Acute myeloid leukaemia
Leukaemia is a cancer of the blood forming system, which is found in the bone marrow (the soft inner part of our bones). Most types of leukaemia cause abnormal white blood cells to be made in the bone marrow. These cells do not work normally and so do not give the protection from infection that they should. These abnormal white blood cells can get into the blood stream and circulate around the body. They can build up in the lymph nodes, bone marrow and spleen and cause swelling. They can also affect the liver and the brain and spinal cord.
Depending on how fast it develops and gets worse, there are two main groups of leukaemia:
• Acute leukaemia
• Chronic leukaemia
There are two main types of acute leukaemia:
• Acute myeloblastic leukaemia (AML)
• Acute lymphocytic leukaemia (ALL)
ALL is the main type of leukaemia affecting children. More than 8 out of 10 cases of leukaemia in children are ALL and the peak age for diagnosis is 4 years old. AML is the commonest type of leukaemia in adults. The incidence in adulthood increases with age, with AML being most common in the over 65s.

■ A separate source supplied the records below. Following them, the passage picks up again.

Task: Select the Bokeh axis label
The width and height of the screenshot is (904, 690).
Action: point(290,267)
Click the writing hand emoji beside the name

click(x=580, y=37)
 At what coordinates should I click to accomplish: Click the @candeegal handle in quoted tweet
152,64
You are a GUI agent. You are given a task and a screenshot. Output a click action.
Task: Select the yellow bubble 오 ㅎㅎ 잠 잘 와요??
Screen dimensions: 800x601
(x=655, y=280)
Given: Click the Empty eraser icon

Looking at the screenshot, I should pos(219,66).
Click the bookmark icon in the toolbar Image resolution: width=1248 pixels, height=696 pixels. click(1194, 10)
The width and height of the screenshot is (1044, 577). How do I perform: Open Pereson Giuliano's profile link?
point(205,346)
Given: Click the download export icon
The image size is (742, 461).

The incidence of acute leukaemia is approximately 2000 new cases per year in France, of which acute myeloblastic leukaemia represents around half, that is to say 1000 new cases per year. Acute leukaemia (both lymphoblastic and myeloblastic) represents 30-35% of cancers in children. They are split into 80% acute lymphoblastic leukaemia and 20% acute myeloid leukaemia. In France, the incidence of acute leukaemia in children is estimated at 4.02 per 100,000 of population per year (approximately 600 new cases per year: 500 acute lymphoblastic leukaemia and 100 acute myeloid leukaemia).
Today, thanks to progress made in supportive care and well-defined chemotherapy protocols, the prognosis of acute lymphoblastic leukaemia has improved considerably. Meanwhile, because of the global seriousness of the illness, the prognosis for acute myeloid leukaemia remains limited. Currently, acute myeloid leukaemias are treated principally by chemotherapy with the objective of destroying the blast cells.
References
1. Parkin DM et al. L’incidence des cancers de l’enfant dans le monde. Pédiatrie 1989;44:725-736
2. UK Childhood Cancer Research Group, National Registry of Childhood Tumours. 2004.